### [Passage]
(begin)

# Can you burn music to a USB Flash Drive



## Richard (Dec 1, 2012)

I'm a little behind the times with cetain computer features. Can you burn music to a USB Flash Drive similar to the way you burn music to a CD? If you can, you can briefly tell me how to do it from my computer. I have a lot of music files saved on my computer in Windows Media Player. Do you use the burn feature the same way that I burn music to a CD? Or do you copy music files a different way to a USB Flash Drive? I've burned music to many CD's, but not a USB Flash Drive.

After the music is on the Flash Drive, I guess I would plug it into the USB Port in the center console and the Infotainment system would automatically read the music files. Is that correct?

Thanks for the assistance.


----------



## buckeyewalt (Mar 10, 2012)

Depends on how your computer is set up........I just drag and drop to the drive that the USB is connected too.......very easy to do!


----------



## titan2782 (Nov 4, 2011)

You copy the MP3 files to the USB flash drive. Then when it's in the car, the car will recognize it as an input device and will read the MP3 files and play them. You can control how it plays like a CD or you can search, sort and create play lists.

But no, you don't "burn" then to the USB drive. Burning is a term used to describe the process of writing data to a CD using a laser where it makes a series of divits or planes essentially translating to 1's and 0's.


----------



## Aussie (Sep 16, 2012)

On my Mac all my music is in I-Tunes. I have gotten all my music from CD's so all I do is pick what I want and drag it onto the USB, works great. There must be a similar way on a PC?


----------



## silverls (Nov 12, 2011)

titan2782 said:


> You copy the MP3 files to the USB flash drive. Then when it's in the car, the car will recognize it as an input device and will read the MP3 files and play them. You can control how it plays like a CD or you can search, sort and create play lists.
> 
> But no, you don't "burn" then to the USB drive. Burning is a term used to describe the process of writing data to a CD using a laser where it makes a series of divits or planes essentially translating to 1's and 0's.


+1

Sent from my XT912 using AutoGuide.Com Free App


----------



## NickD (Dec 10, 2011)

Using Nero or Windows Media, convert my CD's to MP3 files and tell the program where to write those files to. Typically unto my hard drive. A USB flashdrive is no different than a hard drive, with Windows Explorer, use to call it file manager that makes a lot more sense as Explorer is also used as a net browsing program.

But a hard drive is more of permanent storage device than flashram that can die in a car environment due to excessive temperature extremes.

You can make directories and subdirectories on your flash drive such as Classics for the main directory, and the names of different composers in subdirectories. Than just drag those file from your harddrive to that particular subdirectory on your flashdrive. Using Folder in your Cruze radio, let's you select that main directory, then the subdirectories on it.

What I do is create a directory on any drive besides drive C, I have three hard drives in my computer, create a directory say Cruze MP3 Files, and make all my directories and subdirectories under that, then copy my songs to that particular subdirectory or even a sub-subdirectory. By right clicking the Cruze directory and going down to Properties, tells you how many files you have loaded and the total size of those files. Good to know so you don't exceed the capacity of your flashdrive.

(end)

### [Data shown]

(begin)

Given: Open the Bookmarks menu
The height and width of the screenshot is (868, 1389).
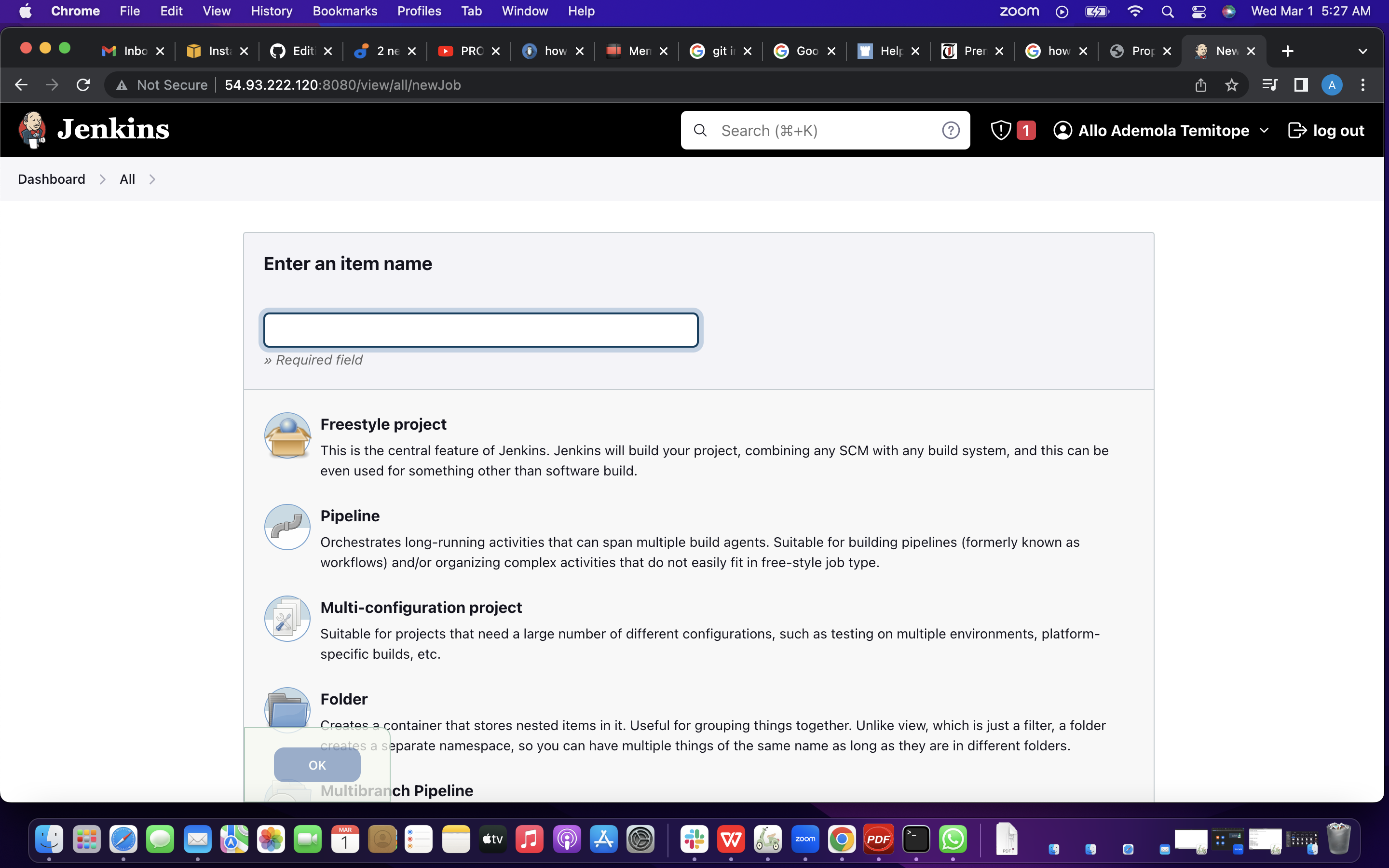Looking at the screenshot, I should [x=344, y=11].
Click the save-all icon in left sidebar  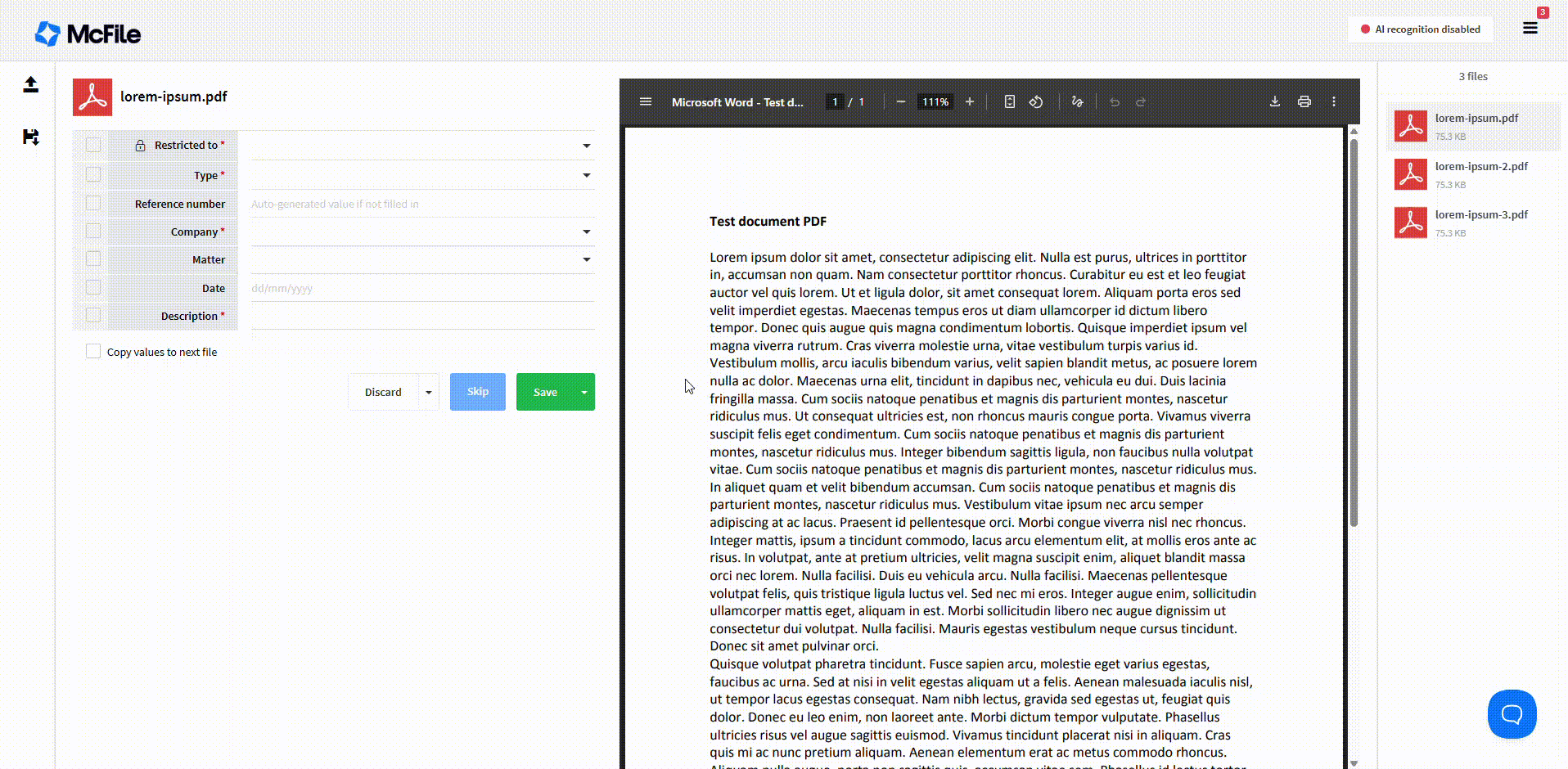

(end)

### [What to do]
• a. For each statement below, indicate whether it agrees with the thread on copying music to a USB flash drive, answering yes or no and quoting the deciding words of the thread. (i) titan2782 states that music is burned to a USB drive. (ii) NickD regards a hard drive as more permanent storage than flash memory. (iii) Aussie obtained all of the music from CDs.
• b. Extend the thread on copying music to a USB flash drive, beginning immediately after its final sentence.

### [Responses to the exercise]
• a.
(i) No: "But no, you don't "burn" then to the USB drive."
(ii) Yes: "a hard drive is more of permanent storage device than flashram that can die in a car environment due to excessive temperature extremes."
(iii) Yes: "I have gotten all my music from CD's"

• b.
Click on Cruze in the left column, opens all the directories in the right hand size, clicking the top directory, holding down the shift key then clicking the bottom directory highlights all the directories. Right clicking any directory on the right, holding the mouse key down drags the entire files to the drive where your flashdrive is plugged into. For a 16GB flashdrive, may take quite a time to copy all those files, so I just take a nap and let the computer do the work.

I like the Sandisk Cruzer 16GB flashdrive, only sticks out a 1/4" when plugged into your Cruze. Hitting 
Search, then Folder, and quickly scroll to whatever directory you want, then shows all the subdirectories. Selecting that, then the individual songs. Very quick when organized properly.


----------



## Richard (Dec 1, 2012)

NickD said:


> Using Nero or Windows Media, convert my CD's to MP3 files and tell the program where to write those files to. Typically unto my hard drive. A USB flashdrive is no different than a hard drive, with Windows Explorer, use to call it file manager that makes a lot more sense as Explorer is also used as a net browsing program.
> 
> But a hard drive is more of permanent storage device than flashram that can die in a car environment due to excessive temperature extremes.
> 
> ...


I used to have a program where you can copy music files as audio files, or MP3 files. With Windows Media Player, I can't find where to convert my existing music files to MP3 files. Would anyone know how to do that? These files are saved on my computer. I wouldn't be copying them from a CD. Unfortunately, the program that I used to convert my files to MP3 format is no longer supported. Can this be done in Windows Media Player? If it can, can you please describe briefly how to do it? I much prefer the MP3 format. You get the artist and music name on the Infotainment Screen. With regular audio files, it just says Track 1, Track 2, etc. with no artist or music name information.


----------



## Richard (Dec 1, 2012)

One last observation I noticed when I was playing a CD in MP3 format. If the song name is too long, the name gets cut off. The screen is large enough to show the entire song name. And I noticed in FM and XM, if the song name is too long, it scrolls the rest of the name at the point it gets cut off. My Malibu would do that if you hit the information button for CD's only. If the song name was too long in FM or XM, it wouldn't scroll the rest of the name even if you hit the information button.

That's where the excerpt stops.